At that point the damage would have already been done. The only consolation would be that they will at least be unveiled in their true form for all to see – as the parasitic husks that they always were. After that, we might have a few decades to rebuild what was so easily ripped down before we all get fooled again.
Thanks for reading this
I was a bit skittish about writing and publishing this one because I really wanted to write about other things than Cheeto Mussolini and Apartheid Stark. One reason why I can't scroll through social media that much is because of all of the toothless dunking content that well-meaning progressives keep churning out. It’s the Liz Truss Lettuce genre of satire that allows us to poke fun at a powerful figure and feel like we’re fighting the power – but this is nothing more than a cathartic spectacle that does nothing of the sort. It doesn’t really do anything to help those that are truly hurt or disenfranchised by the public figure’s actions and policies,
The ideas for this essay took form after I finally got round to watching Robert Eggers' take on Nosferatu. I realised there was no way to do this without straying into toothless satire territory. For me personally, there's no way to give my take on the themes of the film without venturing into some details of our current collective predicament on Planet Earth.

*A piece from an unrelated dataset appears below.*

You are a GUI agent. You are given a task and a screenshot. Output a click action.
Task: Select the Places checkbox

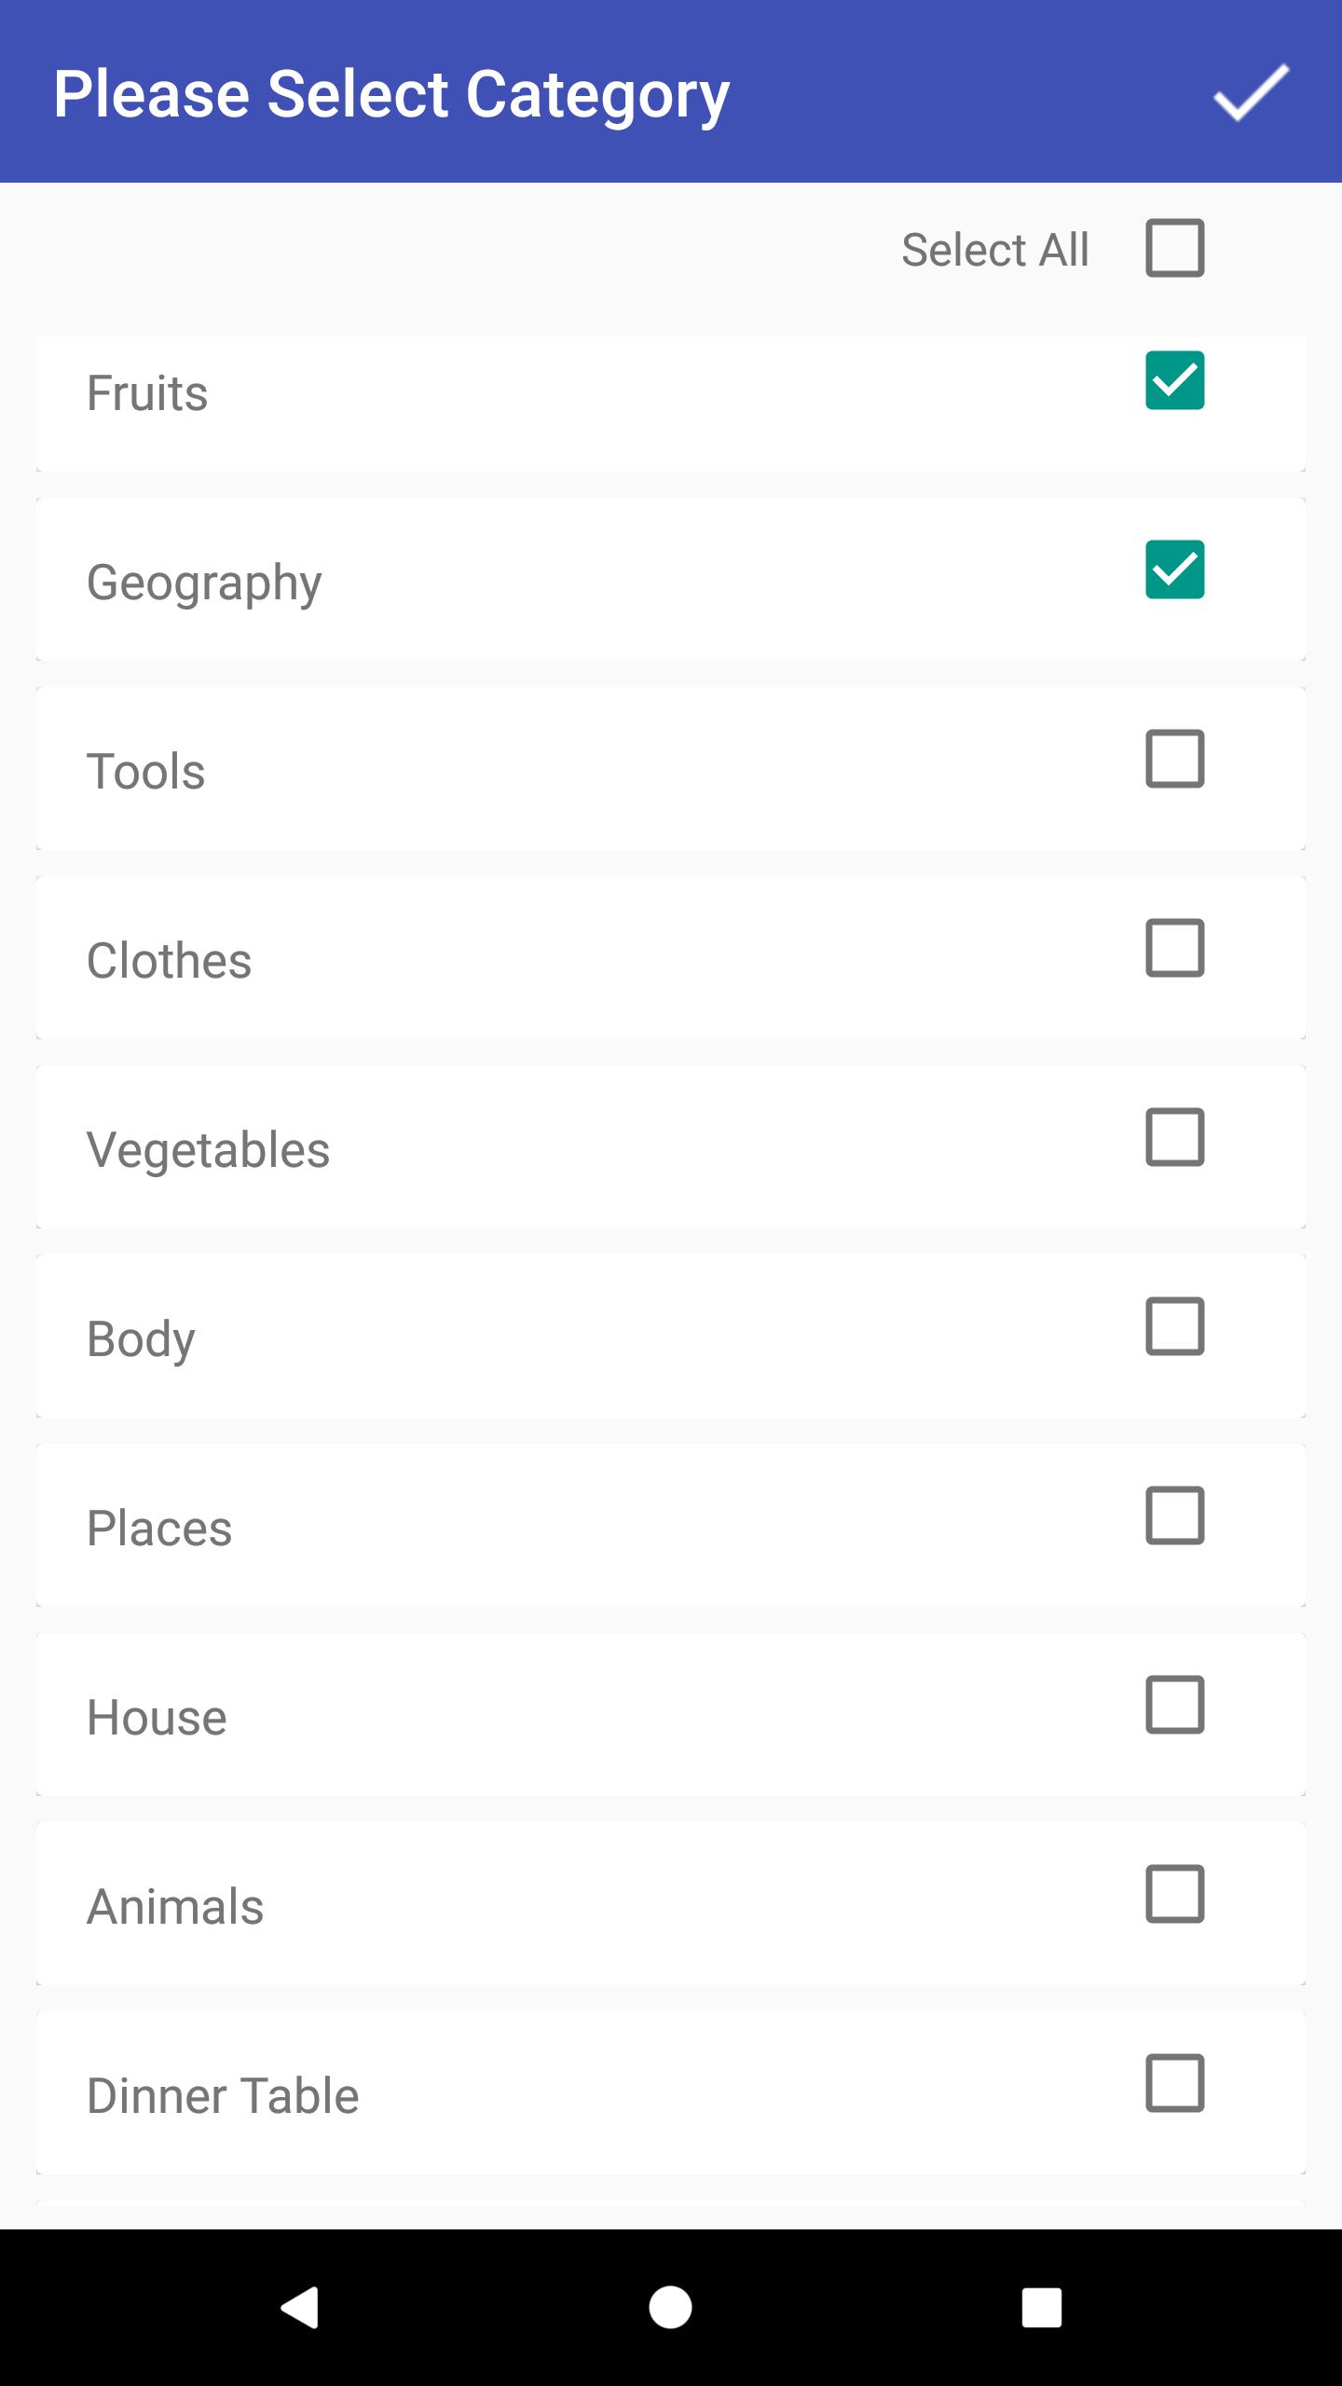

If you haven’t yet figured it out, I really did love the film. I said in my last essay that silent cinema (and here I am echoing Mark Cousins) is still perhaps the most protean and experimental form of cinema. Eggers is one of the few filmmakers who creates work that feels like it could come from that era while also feeling truly groundbreaking and current. I love how his films look, if he was capable of making a bad film I think I’d still be happy to sit in front of it for two hours and soak up the vibes. That’s what a lot of art is about for me these days, the vibes.
I’ll finish by adding that my favourite modern film maker is Bong Joon Ho, who, despite his own middle class background, has a brilliant grasp of class dynamics. I can’t think of a Mike Leigh or Ken Loach film that made me feel angry for as long as I felt after watching Parasite. It might be a Korean thing, as other Korean directors seem to be similarly adept at intertwining class struggle narratives into more standard genre fare. I managed to catch Mickey 17 with Mrs O’Sullivan a few weeks ago and I’m still digesting it. I might need to see it again before I can write a fraught-but-entertaining essay about it.